◆ **STATED EXERCISE 1**
Reproduce the interview transcript word for word, from start to finish.
◆ **STATED EXERCISE 2**
Write out the lines of the listing from the one containing "Task: Click the Choose" through the final line of the listing, both ends included. Leave the pictures out.
* begin TEXT *
JIM LEHRER: Now, an interview with U.S. Army Gen. David McKiernan, the top American and NATO commander in Afghanistan. Margaret Warner talked with him Sunday at his headquarters.
MARGARET WARNER: General McKiernan, thanks for having us. Do you think the war is winnable in military terms?
GEN. DAVID MCKIERNAN, U.S. Commander in Afghanistan: Well, the war is winnable. Let's not put it in military terms, because it's going to take security, it's going to take governance, and it's going to take socioeconomic progress, all three of those in a comprehensive way. But this campaign is absolutely winnable and will be won.
MARGARET WARNER: Are you seeing a greater presence or activity by al-Qaida? The head of the Defense Intelligence Agency last week said so in Congress. I'm just wondering, if you see it, where do you see it here?
GEN. DAVID MCKIERNAN: I'm not seeing a greater presence of al-Qaida in Afghanistan, but we do know that al-Qaida provides facilitators, provides trainers, provides resources that assist different insurgent groups inside of Afghanistan.
MARGARET WARNER: And is that to a greater degree than recently?
GEN. DAVID MCKIERNAN: I don't think -- I don't see any increase in it, but it is persistent.
* end TEXT *
* begin RAW RECORDS *
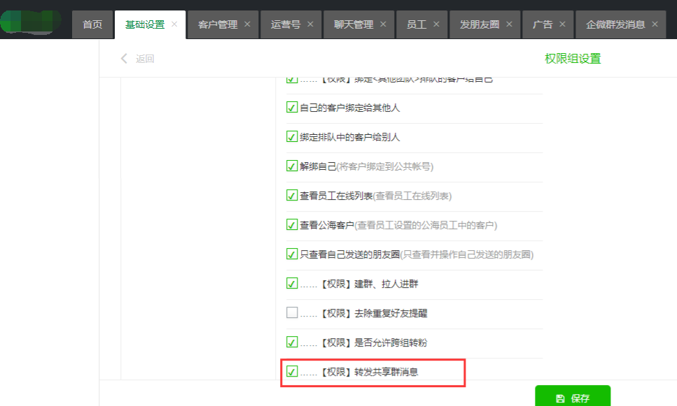
Task: Close the 员工 tab
Action: [x=436, y=24]
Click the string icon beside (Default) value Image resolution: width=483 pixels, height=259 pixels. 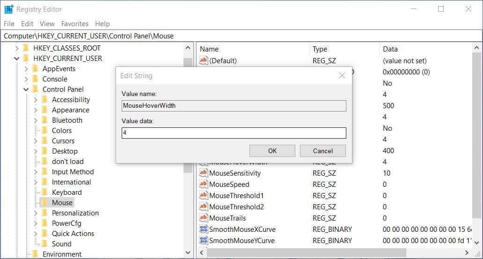[203, 60]
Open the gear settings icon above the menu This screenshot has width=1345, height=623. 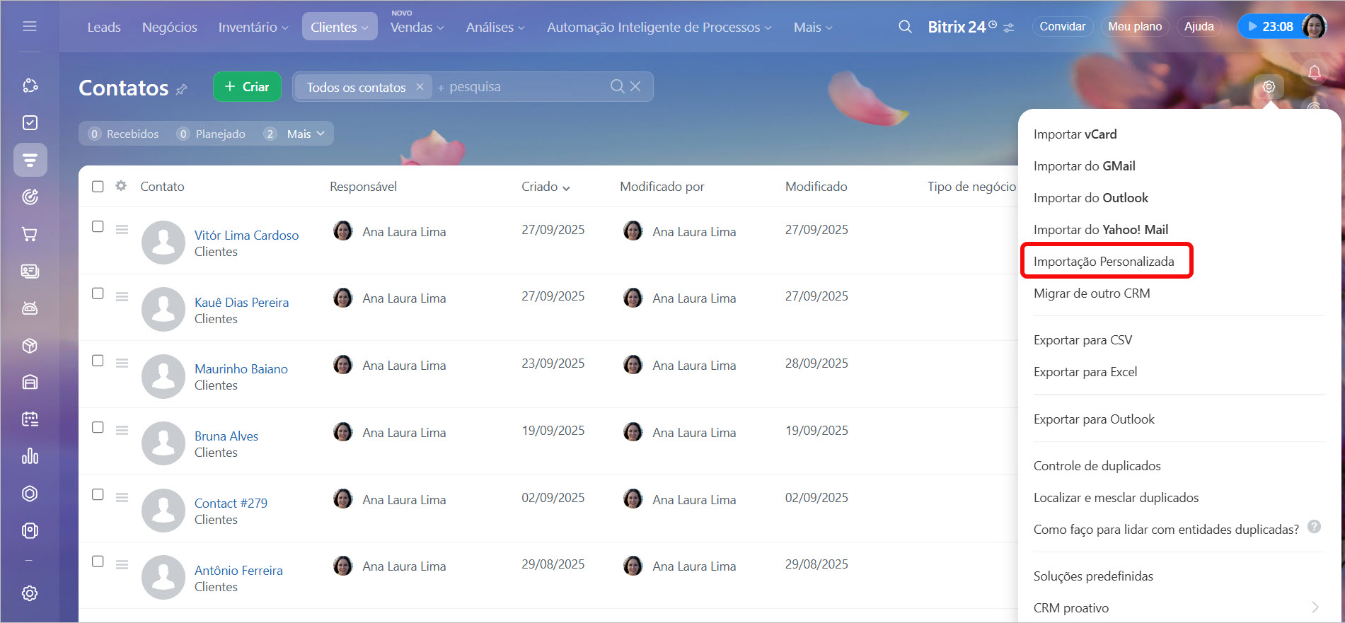(1269, 87)
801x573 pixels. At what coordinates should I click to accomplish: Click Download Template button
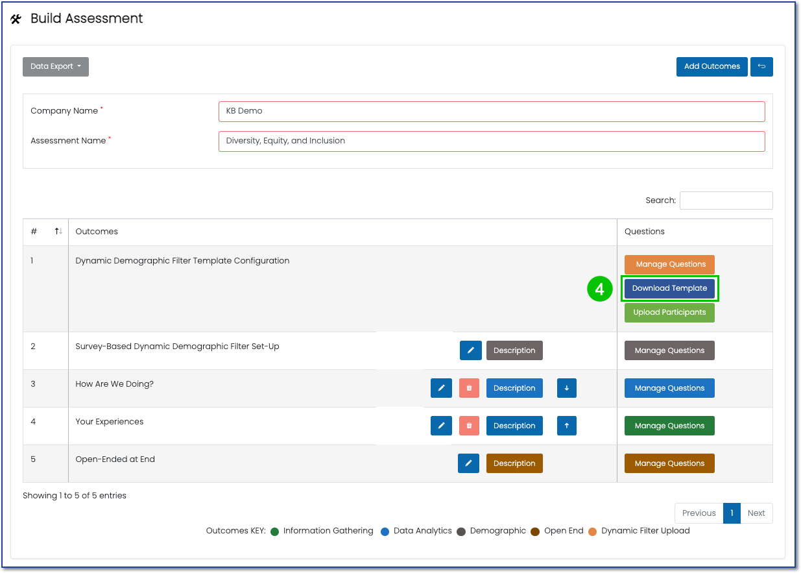[669, 288]
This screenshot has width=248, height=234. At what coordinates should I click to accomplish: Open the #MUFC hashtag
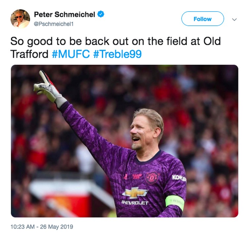[71, 54]
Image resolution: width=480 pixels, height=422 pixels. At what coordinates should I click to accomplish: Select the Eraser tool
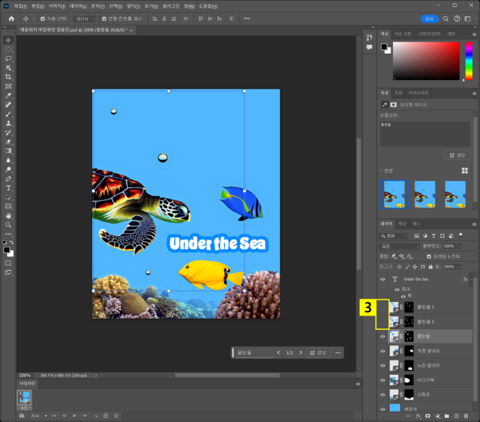[x=8, y=141]
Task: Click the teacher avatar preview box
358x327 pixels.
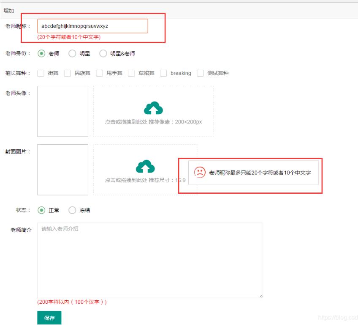Action: pyautogui.click(x=62, y=111)
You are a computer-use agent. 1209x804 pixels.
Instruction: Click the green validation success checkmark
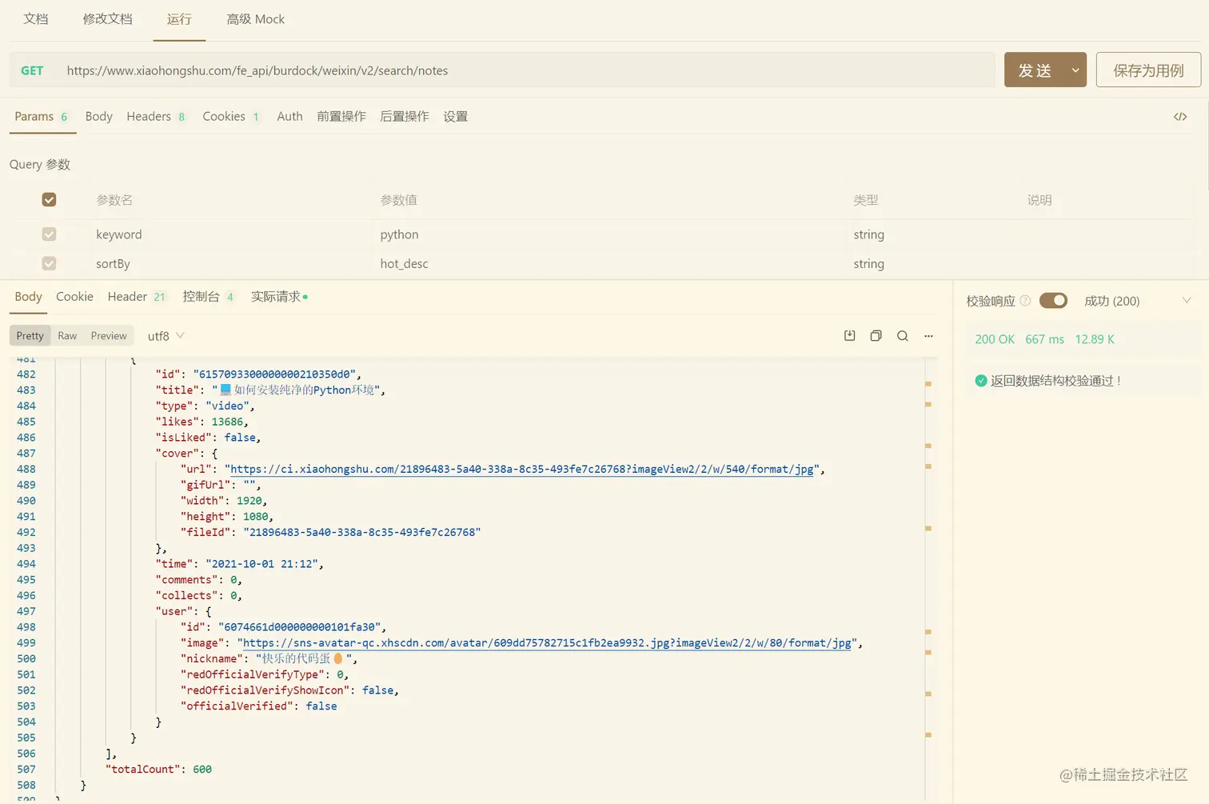tap(981, 381)
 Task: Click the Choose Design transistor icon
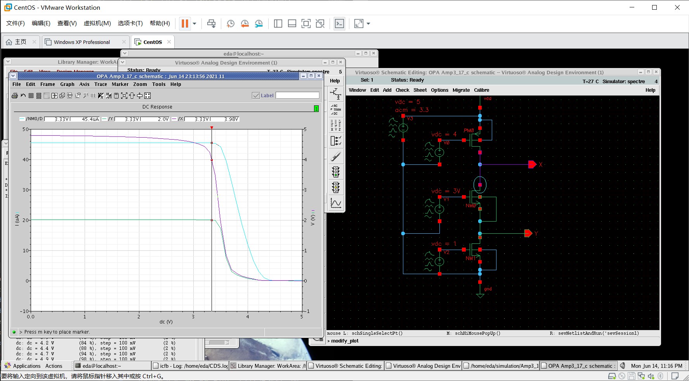pos(336,94)
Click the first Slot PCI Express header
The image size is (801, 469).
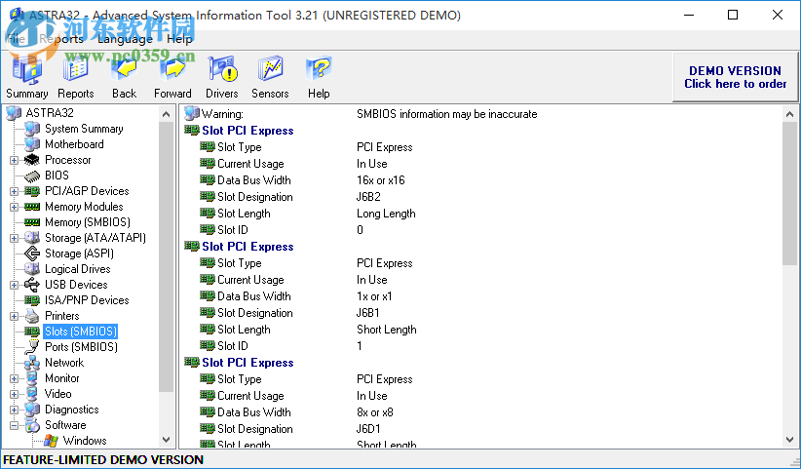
* end RAW RECORDS *
◆ **PROBLEM SOLUTION 1**
JIM LEHRER: Now, an interview with U.S. Army Gen. David McKiernan, the top American and NATO commander in Afghanistan. Margaret Warner talked with him Sunday at his headquarters.
MARGARET WARNER: General McKiernan, thanks for having us. Do you think the war is winnable in military terms?
GEN. DAVID MCKIERNAN, U.S. Commander in Afghanistan: Well, the war is winnable. Let's not put it in military terms, because it's going to take security, it's going to take governance, and it's going to take socioeconomic progress, all three of those in a comprehensive way. But this campaign is absolutely winnable and will be won.
MARGARET WARNER: Are you seeing a greater presence or activity by al-Qaida? The head of the Defense Intelligence Agency last week said so in Congress. I'm just wondering, if you see it, where do you see it here?
GEN. DAVID MCKIERNAN: I'm not seeing a greater presence of al-Qaida in Afghanistan, but we do know that al-Qaida provides facilitators, provides trainers, provides resources that assist different insurgent groups inside of Afghanistan.
MARGARET WARNER: And is that to a greater degree than recently?
GEN. DAVID MCKIERNAN: I don't think -- I don't see any increase in it, but it is persistent.

◆ **PROBLEM SOLUTION 2**
 Task: Click the Choose Design transistor icon
pos(336,94)
Click the first Slot PCI Express header
The image size is (801, 469).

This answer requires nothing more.